Para quem não viveu os anos 1980, o Verão da Lata remete a uma viagem. Era setembro de 1987, transição ainda cheia de insegurança entre a ditadura e a democracia, quando 15 mil latas parecidas com as de leite em pó apareceram boiando nas praias de São Paulo ao Rio Grande do Sul. Dentro, havia a melhor erva que já havia passado pelo País.
Ninguém sabia a origem, mas pescar uma lata virou o maior barato da temporada. Só um tempo depois é que veio à tona o caso do navio Solana Star, que teve de se livrar de 22 toneladas de maconha para escapar do flagrante. O episódio, que mais parece papo de quem fumou demais, já virou livro e, agora, estampa a nova coleção da Perigo, batizada, claro, de #dalata.
Os dois prints principais criados pela designer Lucia Korany, de folha de maconha e cogumelo, são, por si só, irônicos, de tão fofos e divertidos. Eles decoram as peças sempre em linho, da cambraia ao mais encorpado, assinadas por Pedro Igor Alcântara e Leo Muqui, que chegam este mês às araras. Um certo deboche torna deliciosa a atmosfera da marca. Começando pela escolha do tecido. O olhar da dupla, street com reforço sportswear, confere a ele uma leveza original sem perder o “status de adulto”. É assim que o material deixa para trás modelagens formais para dar forma a tops, t-shirts e tracksuits. Os prints dão conta do restante.
Tem tudo a ver com a galera jovem do Rio de Janeiro, onde a marca foi criada no ano passado, sem nenhuma pretensão de virar um business de moda. Mas virou. “Mesmo pequena, já passava a imagem de algo maior”, conta o produtor cultural Pedro Igor, que ainda está se acostumando com a boa maré. “Ainda tenho um pouco de resistência, mas a repercussão está boa”, diz ele, que cuida do marketing e do branding – também é sócio de Malu Barretto na Agência Arara –, enquanto Leo comanda o estilo. “Mas a gente faz tudo muito junto. Eu crio o conceito, desenvolvo as imagens de referência. Ele pesquisa, experimenta as modelagens”, explica Pedro Igor, cujo apelido, Perigo, aglutinação de seu nome, agora virou marca.

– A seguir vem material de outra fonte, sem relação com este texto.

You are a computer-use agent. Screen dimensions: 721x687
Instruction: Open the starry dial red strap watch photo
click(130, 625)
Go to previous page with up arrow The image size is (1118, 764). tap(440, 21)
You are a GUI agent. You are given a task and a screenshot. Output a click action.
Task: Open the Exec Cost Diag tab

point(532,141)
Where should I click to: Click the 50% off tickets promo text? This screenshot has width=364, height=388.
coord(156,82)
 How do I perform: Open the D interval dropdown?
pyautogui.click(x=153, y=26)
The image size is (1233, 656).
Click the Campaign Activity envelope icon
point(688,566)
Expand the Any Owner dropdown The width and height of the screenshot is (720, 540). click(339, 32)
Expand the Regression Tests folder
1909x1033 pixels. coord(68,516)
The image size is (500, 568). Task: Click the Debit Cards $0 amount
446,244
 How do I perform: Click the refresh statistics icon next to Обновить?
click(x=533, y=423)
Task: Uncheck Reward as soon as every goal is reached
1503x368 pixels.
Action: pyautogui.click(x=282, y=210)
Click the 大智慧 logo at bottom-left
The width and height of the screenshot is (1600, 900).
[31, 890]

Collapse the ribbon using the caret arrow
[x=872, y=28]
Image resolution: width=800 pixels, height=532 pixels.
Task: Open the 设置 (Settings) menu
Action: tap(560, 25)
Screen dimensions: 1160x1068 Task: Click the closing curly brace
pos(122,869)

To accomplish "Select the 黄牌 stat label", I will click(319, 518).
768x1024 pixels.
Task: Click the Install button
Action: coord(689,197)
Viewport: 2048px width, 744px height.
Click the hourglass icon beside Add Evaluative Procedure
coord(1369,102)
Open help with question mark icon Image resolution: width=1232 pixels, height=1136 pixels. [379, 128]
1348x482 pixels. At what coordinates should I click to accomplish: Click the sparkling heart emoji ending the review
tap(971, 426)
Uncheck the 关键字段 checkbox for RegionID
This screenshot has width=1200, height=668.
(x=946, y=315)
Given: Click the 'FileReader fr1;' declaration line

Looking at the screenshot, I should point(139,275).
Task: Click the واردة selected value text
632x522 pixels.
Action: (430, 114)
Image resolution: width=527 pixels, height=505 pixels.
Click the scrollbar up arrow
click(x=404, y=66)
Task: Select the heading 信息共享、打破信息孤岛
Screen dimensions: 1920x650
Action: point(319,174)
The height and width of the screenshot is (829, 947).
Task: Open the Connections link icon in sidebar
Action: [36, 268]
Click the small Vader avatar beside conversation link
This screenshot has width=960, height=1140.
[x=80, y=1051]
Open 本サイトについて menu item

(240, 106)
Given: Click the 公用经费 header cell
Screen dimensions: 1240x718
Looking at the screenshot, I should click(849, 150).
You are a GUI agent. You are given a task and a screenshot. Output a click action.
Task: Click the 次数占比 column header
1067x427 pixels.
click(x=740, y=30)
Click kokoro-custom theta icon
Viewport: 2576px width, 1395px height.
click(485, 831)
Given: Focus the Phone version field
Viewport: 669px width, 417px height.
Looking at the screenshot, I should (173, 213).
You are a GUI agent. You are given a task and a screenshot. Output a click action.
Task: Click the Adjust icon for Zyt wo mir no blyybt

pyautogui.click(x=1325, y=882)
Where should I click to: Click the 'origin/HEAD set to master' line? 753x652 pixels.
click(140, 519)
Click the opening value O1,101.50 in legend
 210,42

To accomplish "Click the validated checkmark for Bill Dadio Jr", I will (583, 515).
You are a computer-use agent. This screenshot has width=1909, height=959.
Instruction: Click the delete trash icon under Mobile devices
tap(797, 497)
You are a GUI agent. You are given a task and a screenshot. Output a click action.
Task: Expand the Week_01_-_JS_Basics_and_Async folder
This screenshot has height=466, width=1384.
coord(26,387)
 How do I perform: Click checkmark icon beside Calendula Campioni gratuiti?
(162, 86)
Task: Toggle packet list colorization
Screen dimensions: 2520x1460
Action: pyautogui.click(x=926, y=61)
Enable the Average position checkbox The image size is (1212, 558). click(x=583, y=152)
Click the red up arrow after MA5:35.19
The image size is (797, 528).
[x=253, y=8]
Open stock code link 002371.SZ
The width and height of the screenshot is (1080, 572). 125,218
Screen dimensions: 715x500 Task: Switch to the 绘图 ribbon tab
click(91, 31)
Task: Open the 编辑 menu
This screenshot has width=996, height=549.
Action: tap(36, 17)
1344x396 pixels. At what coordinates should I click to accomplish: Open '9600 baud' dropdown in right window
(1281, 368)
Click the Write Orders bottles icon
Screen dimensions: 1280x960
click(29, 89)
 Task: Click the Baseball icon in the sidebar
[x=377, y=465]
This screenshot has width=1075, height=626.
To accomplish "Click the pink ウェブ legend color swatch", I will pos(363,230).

Tudo começou com um jogging de linho que ele encomendou para o amigo. “Queria algo urbano e descontraído, sem ser ‘pé na areia’”, recorda. Da peça, veio a coleção #zero, que fez o projeto circular de boca em boca, e abriu espaço para a #altomar e #cerrado, com criações masculinas e femininas, sendo muitas delas com pegada sem gênero e despreocupadas em relação a tendências, que estão disponíveis na Dona Coisa, no Rio, e na Pinga, em São Paulo, além do Shop2gether. “São peças que a gente gostaria de ter no armário”, analisa Pedro Igor.
Com cerca de mil itens produzidos a cada coleção, a Perigo tem status de ateliê e faz parte de uma geração de marcas cariocas criadas por designers que faz moda centrada no lifestyle da cidade, que é diretamente impactado pela praia, mas não se limita a ela. O componente urbano é forte e há uma bossa que embala tudo.
“É um universo novo. Brinco que se trata de um grupo de resistência, que ainda consegue produzir aqui, porque está difícil. É muito bacana ver essa cena criativa, que emprega pessoas, acontecendo”, diz ele, que trocou São Paulo pelo Rio de Janeiro há oito anos, em busca da leveza que hoje a cidade teima em não perder. É nessa jornada que ele marca a paisagem, relembrando um dos episódios mais pitorescos dos verões cariocas.